Attention • Internal • Social Media • (6) Comments • (0) Trackbacks • Permalink
Tuesday, January 03, 2006
Another way to focus your attention
I don’t know how I missed this, but thanks to Dave Winer‘s latest Morning Coffee Notes podcast, I’ve learned about and become an instant fan of Top 10 Sources.
Winer interviewed John Palfrey yesterday for MCN. Palfrey is founder and publisher of the site; he’s better known as director of Harvard Law School’s Berkman Center for Internet and Society.
The idea behind Top 10 Sources is simple. A staff picks a topic, then culls through blogs and podcasts to identify the top 10 sources in that subject. The Yahoo!-like index of topics makes it easy to find the subject you’re interested in. Under “Health and Science,” for example, you’ll find Women in Science, Environment, Yoga, Women’s Health, Astronomy, Science News, Weight Loss and Controversial Science. A new topic is added daily.
Click to the topic page and you’ll find an introduction from the editor who pulled together the sources followed by the latest posts from each of the 10 identified blogs/podcasts. I checked the Guitars listing under Music, and found a truly useful set of blogs. The posts are listed in “river of news” style, with each page serving as a feed aggregator. You can also subscribe to the RSS feed for each page, pulling the updated contents of each topic into your own news reader; alternatively, you can get the OMPL file to update your OPML reader on a daily basis.
The home page is handled a lot like Wikipedia, with different featured topics appearing every day.
In a press release, Palfrey said:
Top 10 Sources is about adding a human element to searching and sorting through the increasingly great syndicated content on the Web. Much like Yahoo! brought a hierarchy to the early days of the commercial Internet with its browser, Top 10 Sources organizes information in blogs, podcasts, wikis, photoblogs and other sources into ‘reading lists.’ The goal is to foster an active conversation among readers, authors and editors that is about, and results in, great online content with context.

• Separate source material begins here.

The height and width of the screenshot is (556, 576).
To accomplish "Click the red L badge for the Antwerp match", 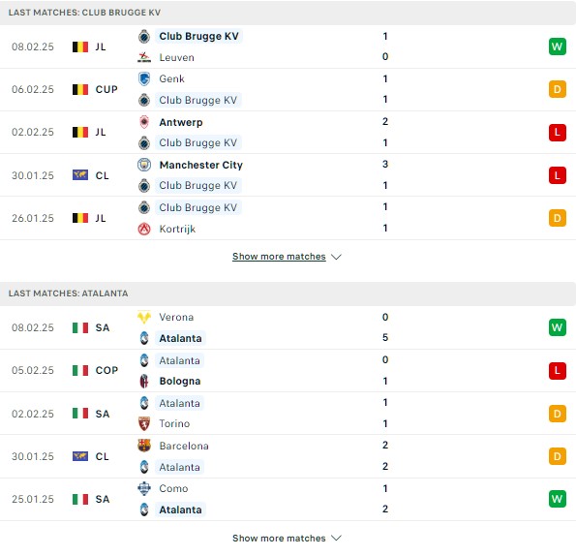I will (x=558, y=133).
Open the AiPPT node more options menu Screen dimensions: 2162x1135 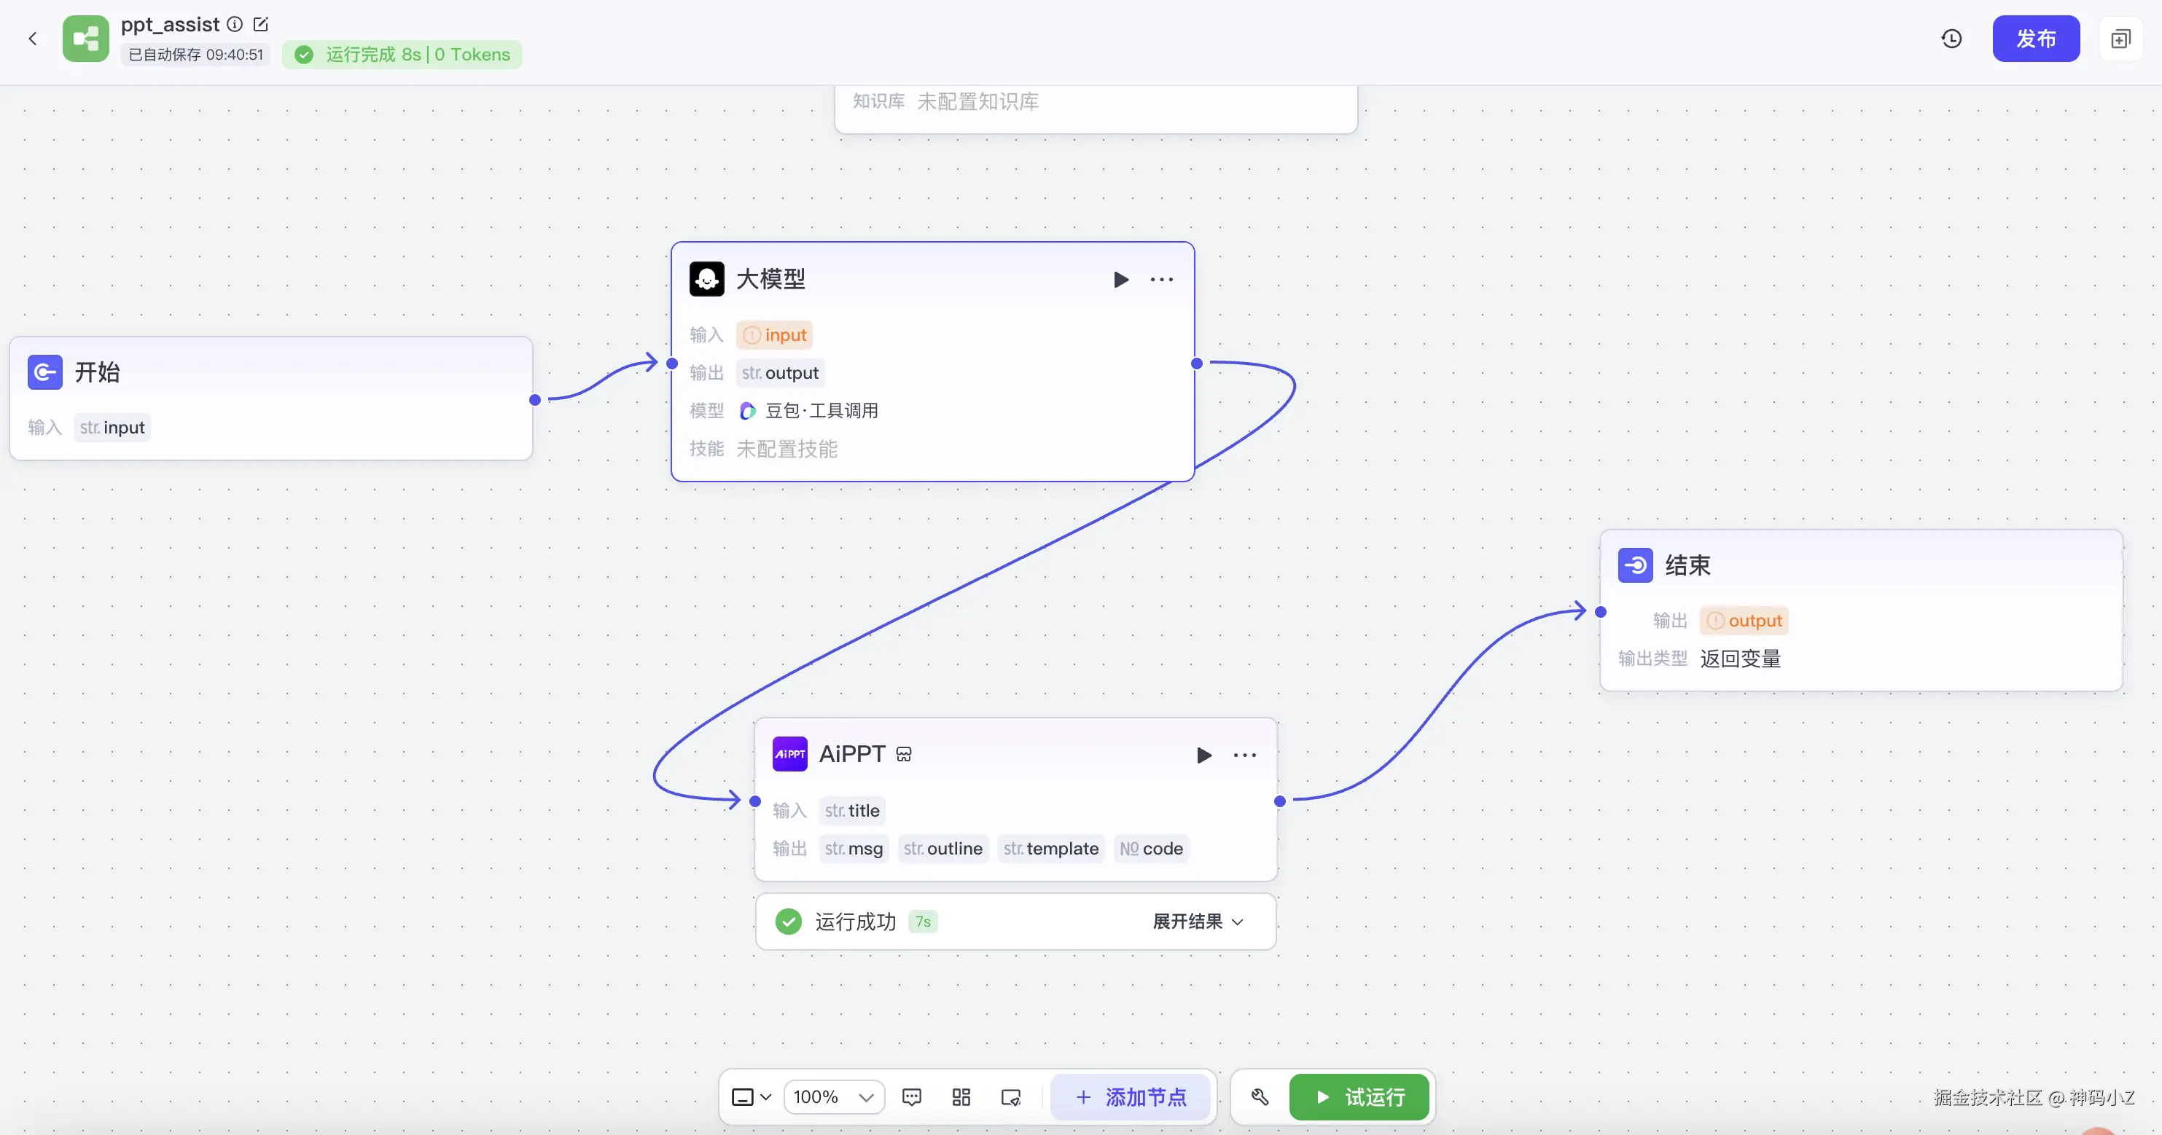[x=1245, y=755]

The site launched in early December, so it’s not surprising that the Business category is anemic (Venture Capital and Your Money are the only two topics listed so far), but I expect that’ll change as new subjects continue to be added. In the MCN interview, Palfrey also promised that editors would keep an eye on the topics, deleting sources that lose their relevance and adding new ones that rise in prominence. It’s a site—and an idea—to keep an eye on.